An API for bulk random bytes

I'm proposing that we add the following requirement to the RandomNumberGenerator protocol:

mutating func fill(_ buffer: UnsafeMutableRawBufferPointer)

with a default implementation that uses the existing next() API to produce 64b at a time, and a customized implementation for SystemRandomNumberGenerator that directly requests the specified amount of random bytes from the underlying platform APIs.

On its own, this doesn't change much, but we can then adopt it within the standard library in cases where we know that we will need more than 64b of randomness (e.g. shuffling an array) to realize significant speed gains (by amortizing per-call overhead, especially for the SystemRNG). Those changes are not included in this proposal, because they are purely implementation details of the standard library.

This API does make an operation available that is useful on its own in some narrow circumstances (e.g. seeding the state of a higher-throughput RNG), generating random values larger than 64b, or sampling non-uniform distributions. This has very real ergonomic and performance advantages for these use cases. A follow-on proposal once move-only types are accepted will use this API to provide an adapter that buffers the output of a provided source and conforms to the RNG protocol, making this process easier still.

35 Likes

Yes, this is fantastic.

There was already a pitch a while ago: Pitch: Requesting larger amounts of randomness from SystemRandomNumberGenerator
cc: @lukasa

2 Likes

I definitely see the need for this so big +1 from my side. However, only adding an unsafe version seems to be at odds with Swifts safety first principal. I think we should at least add a safe version of this e.g.:

func randomBytes(count: Int) -> [UInt8]

as proposed by @lukasa.

This can be implemented on top of the proposed fill(_:) or the other way around.

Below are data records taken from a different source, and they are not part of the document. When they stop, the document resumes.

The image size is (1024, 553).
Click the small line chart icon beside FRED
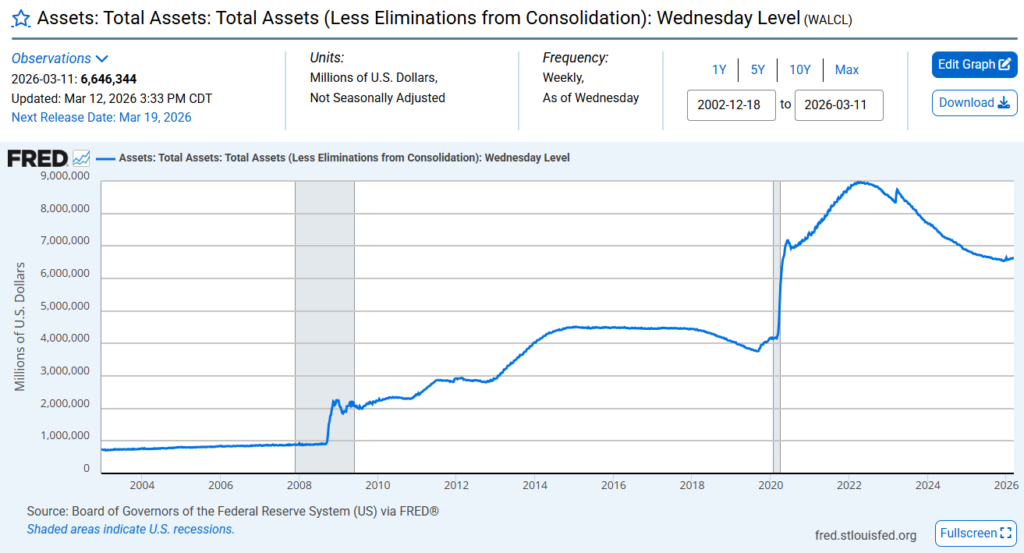pos(81,158)
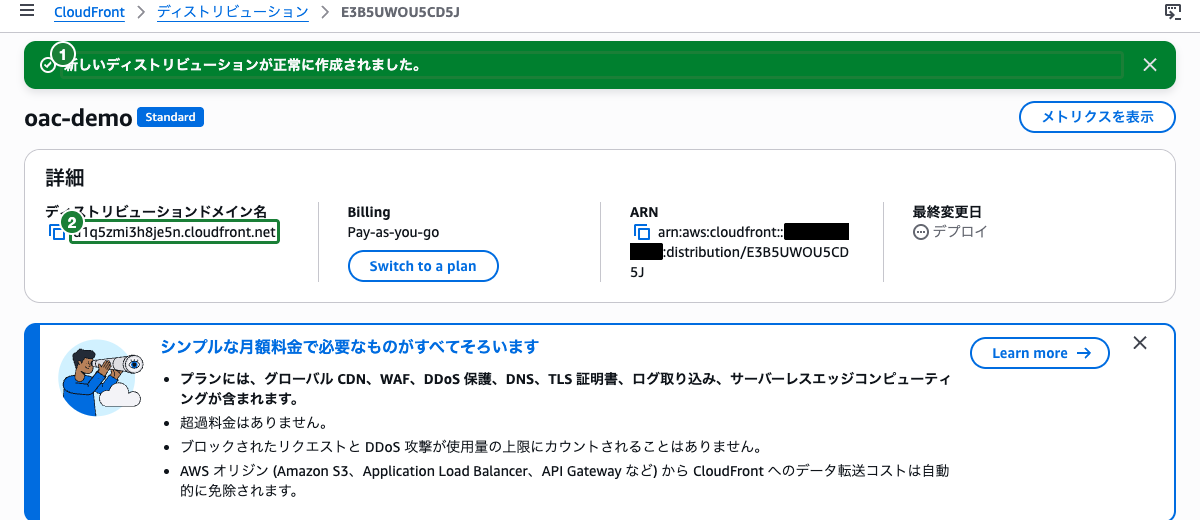Click the green success checkmark icon

48,65
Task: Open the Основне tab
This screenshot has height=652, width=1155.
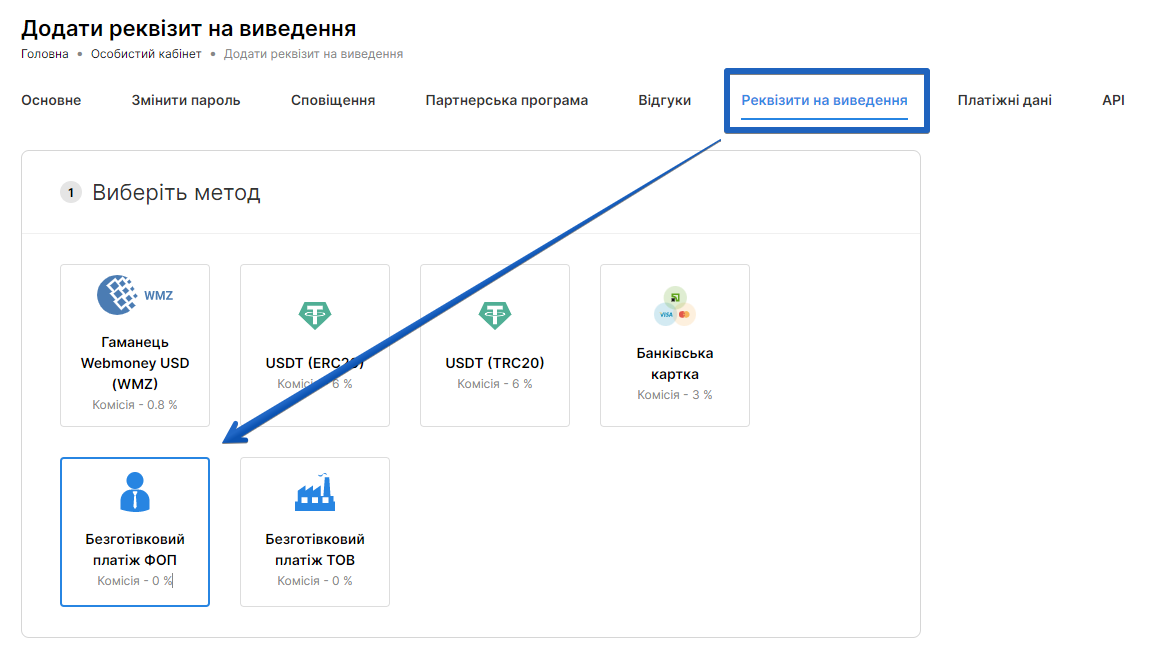Action: pyautogui.click(x=51, y=100)
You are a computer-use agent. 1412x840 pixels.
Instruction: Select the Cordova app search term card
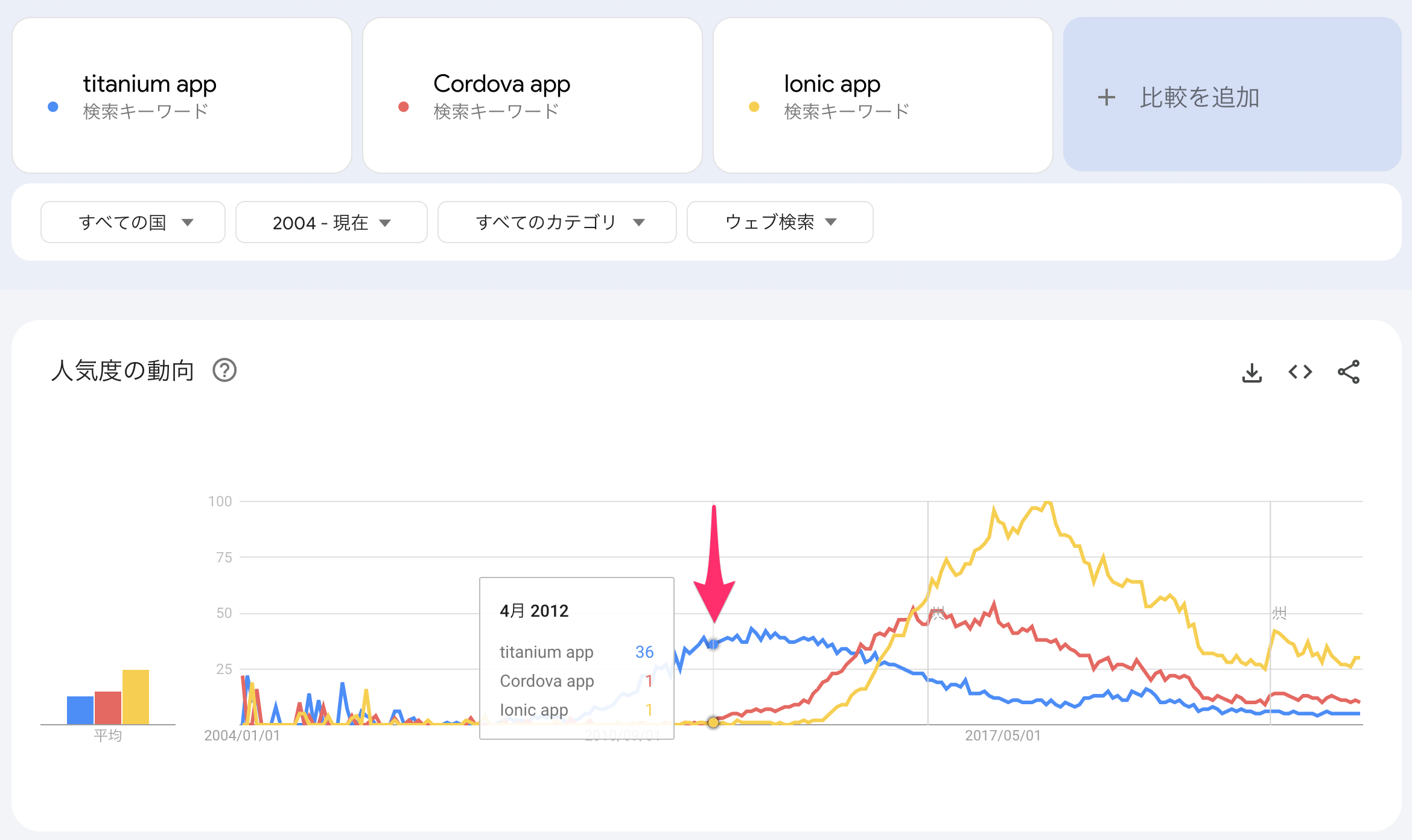click(532, 95)
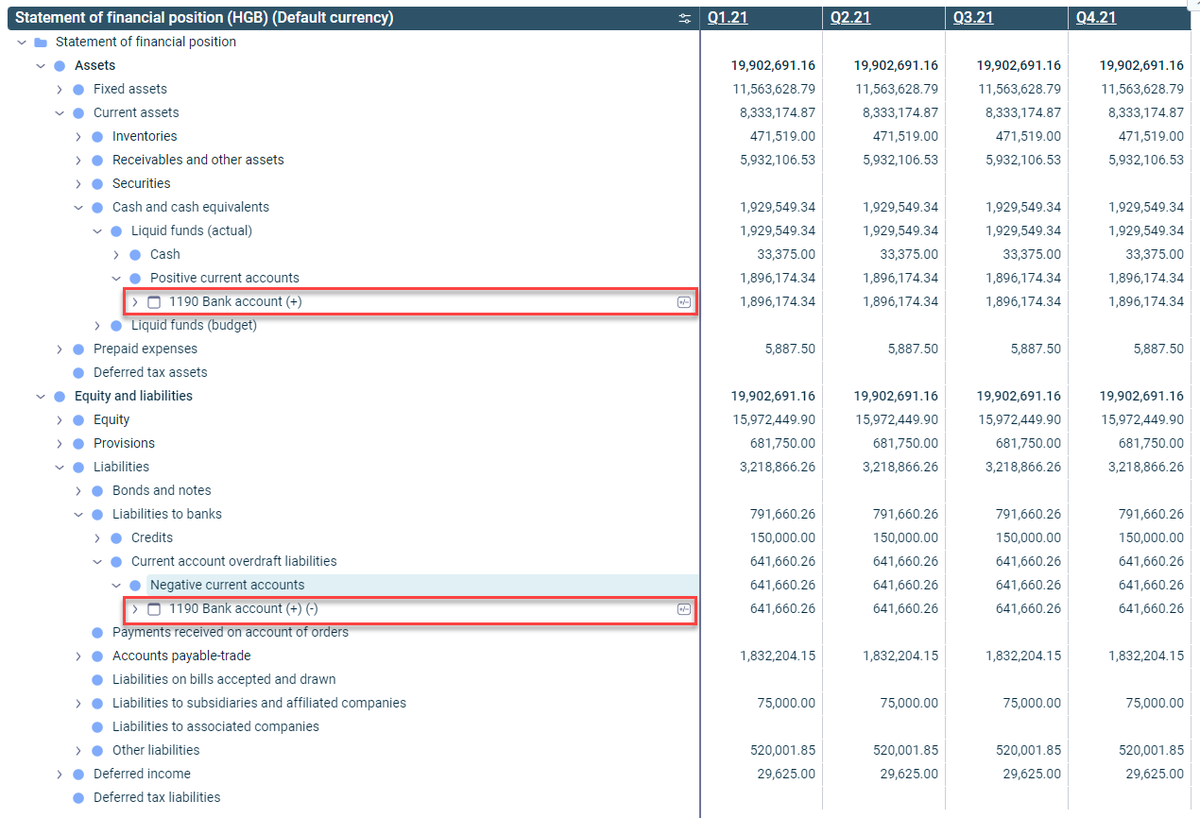Screen dimensions: 1200x818
Task: Click the +/- badge on the asset Bank account row
Action: 684,301
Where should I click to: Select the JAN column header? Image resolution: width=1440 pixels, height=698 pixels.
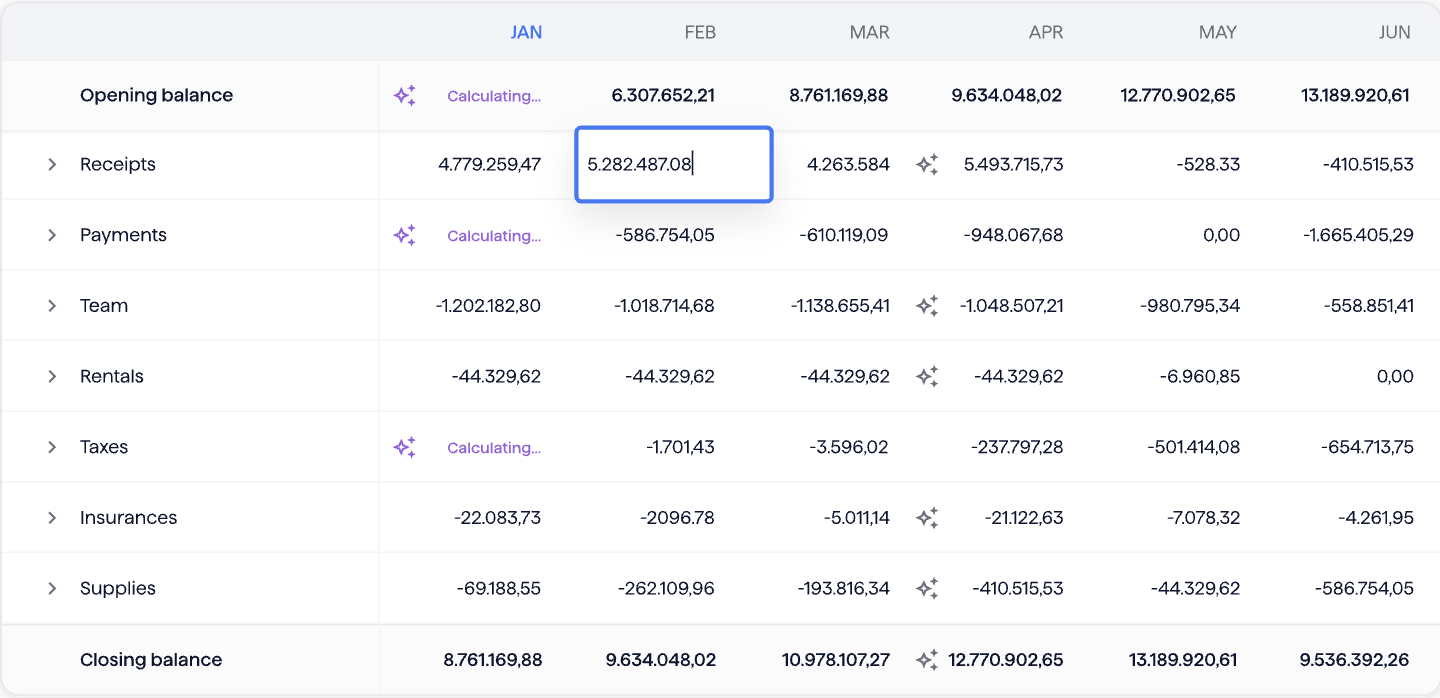[x=526, y=32]
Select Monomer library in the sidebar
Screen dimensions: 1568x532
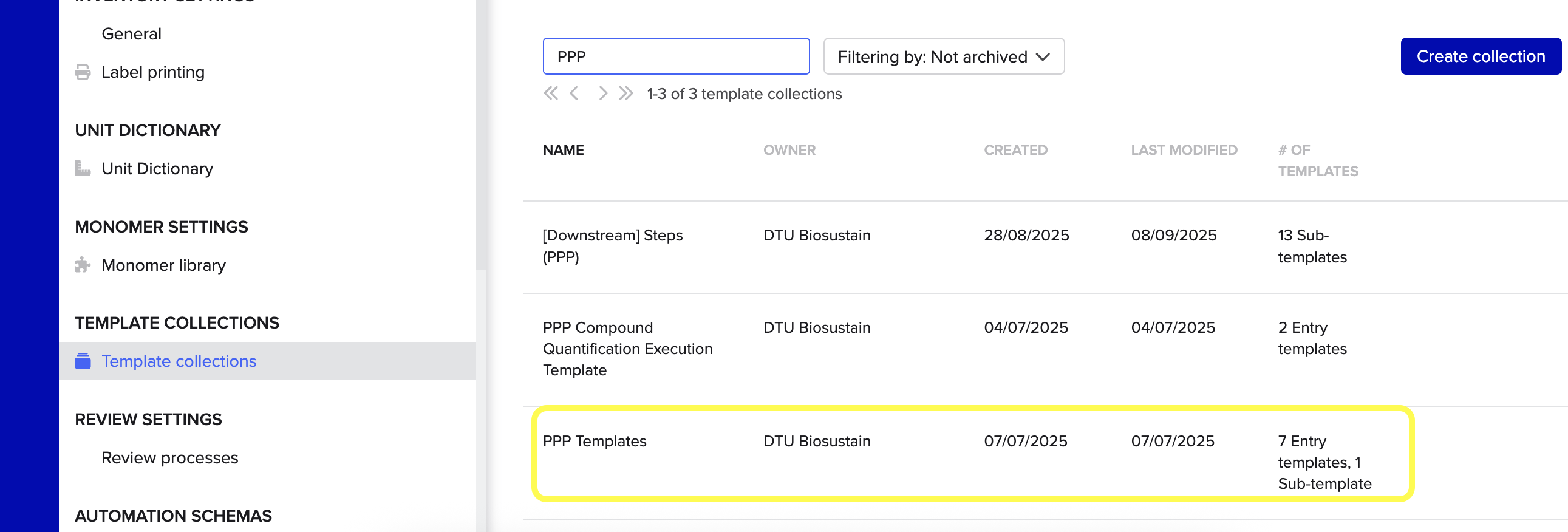pyautogui.click(x=164, y=265)
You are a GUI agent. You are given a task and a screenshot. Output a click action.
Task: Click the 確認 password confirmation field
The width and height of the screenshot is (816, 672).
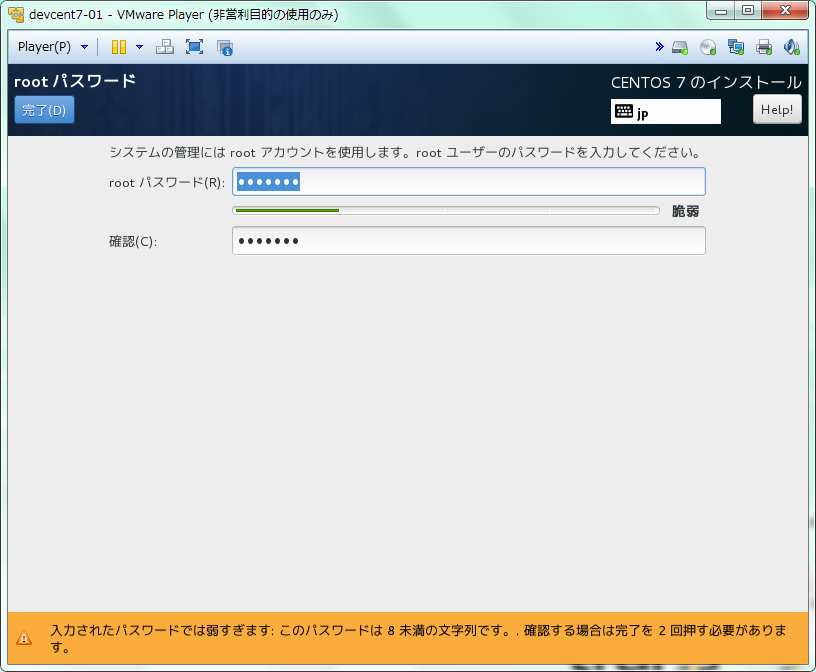point(468,241)
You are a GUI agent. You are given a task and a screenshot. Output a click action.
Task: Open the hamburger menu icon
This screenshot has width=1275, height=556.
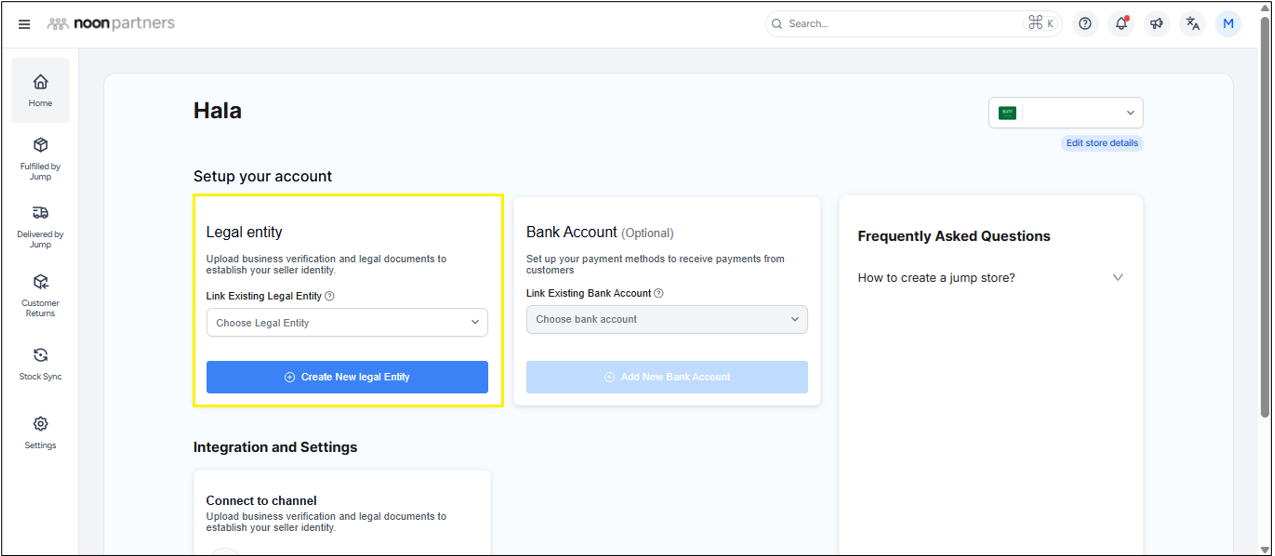click(25, 24)
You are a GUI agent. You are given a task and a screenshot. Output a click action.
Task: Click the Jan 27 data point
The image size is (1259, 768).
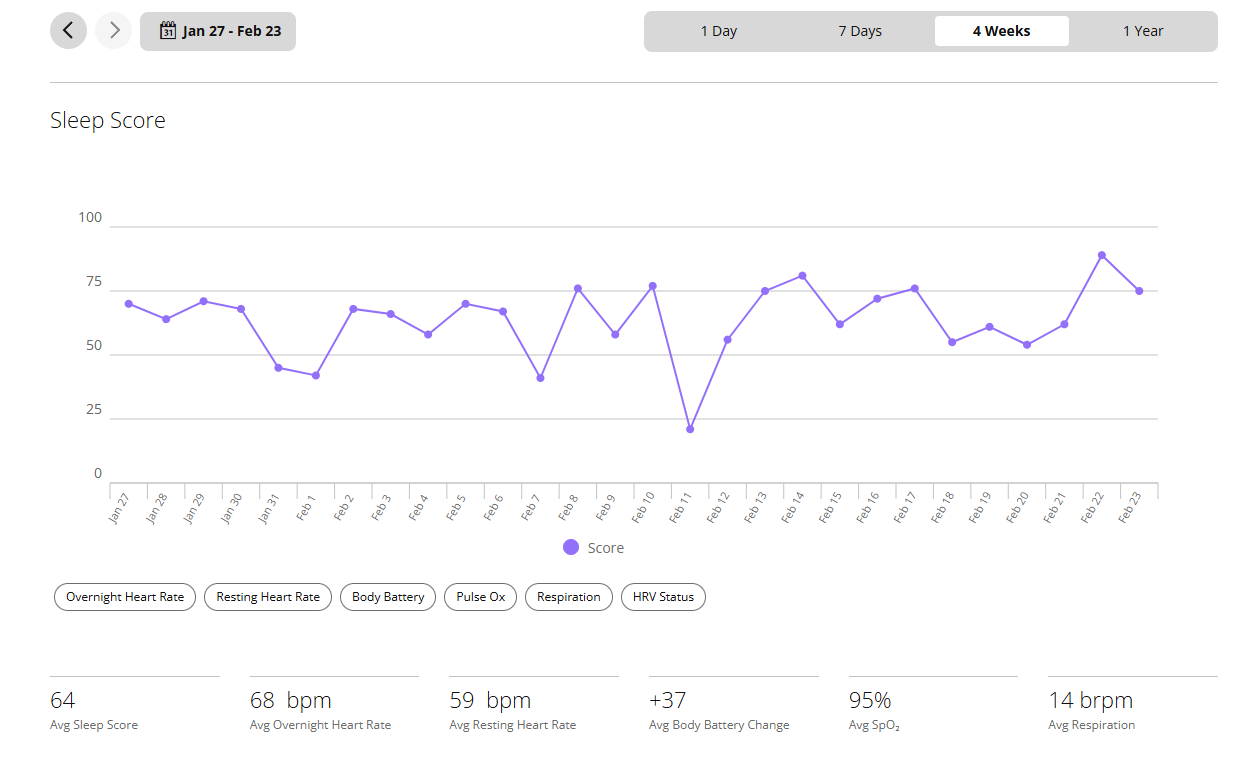tap(129, 303)
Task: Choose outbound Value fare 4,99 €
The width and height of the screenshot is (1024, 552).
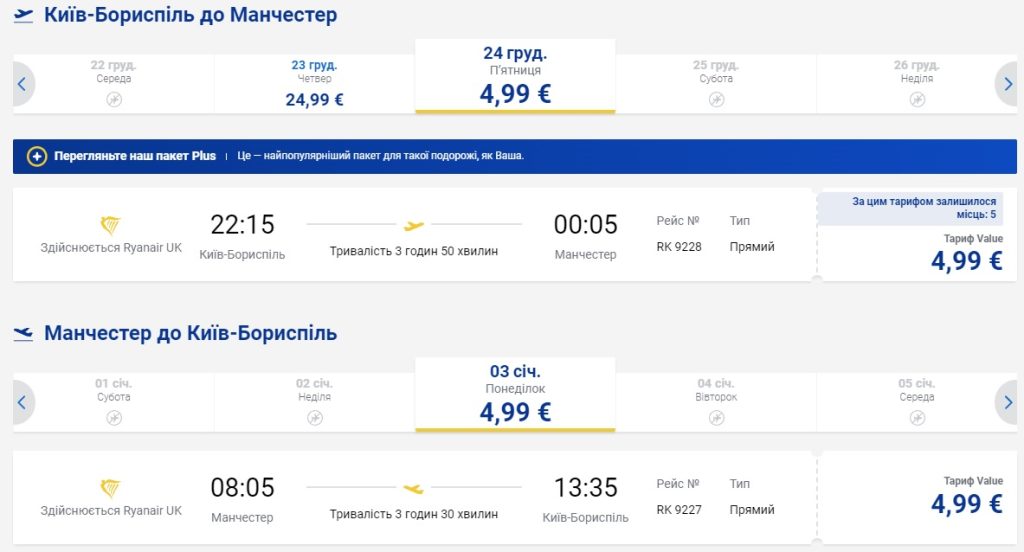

Alternatively we could also add new API to Array e.g.:

extension Array {
    init<Generator: RandomNumberGenerator>(randomBytesCount: Int, using: inout Generator)
}

A version where one could choose the integer type and range would be nice too but I'm not sure if this can be implement efficiently or if there is even an actually need for that.

2 Likes

Allocating new storage entirely defeats the purpose of this API (to remove as much overhead as possible from bulk-randomness generation).

A follow-on proposal would provide API to produce bulk random numbers, rather than bulk random bytes, but the thing that we need as the fundamental building-block (and therefore on the protocol) is a non-allocating "fill this buffer" operation.

5 Likes

+1

Will this be able to replace SecRandomCopyBytes Apple Developer Documentation

But is … non throwing :grinning:

We could certainly make it throw, though in practice these calls "never" fail (for sufficiently hand-wavy notions of "never"). Throwing could be beneficial on more niche platforms, however.

1 Like

Right, makes perfect sense, but least they would be called with de facto try (since throwing), so no need to check any semi-awkward errSecSuccess

Could it take a MutableCollection of bytes instead? Possibly with a check for UMRBP and/or contiguous storage as the first thing. That would solve the unsafe-API concern without losing the no-allocation guarantee.

6 Likes

+1 - I also pitched this before.

I agree with @dnadoba that this shouldn't require an unsafe buffer, and my first thought was, as @jrose suggested, to use MutableCollection instead. So +1 to that as well.

IMO this API should scale to use-cases such as filling an Array with random bytes or scribbling over a Data, without requiring those developers to use unsafe constructs. If some random number generators can make use of contiguous mutable storage (e.g. because they are C functions provided by the system), they should do so as an implementation detail.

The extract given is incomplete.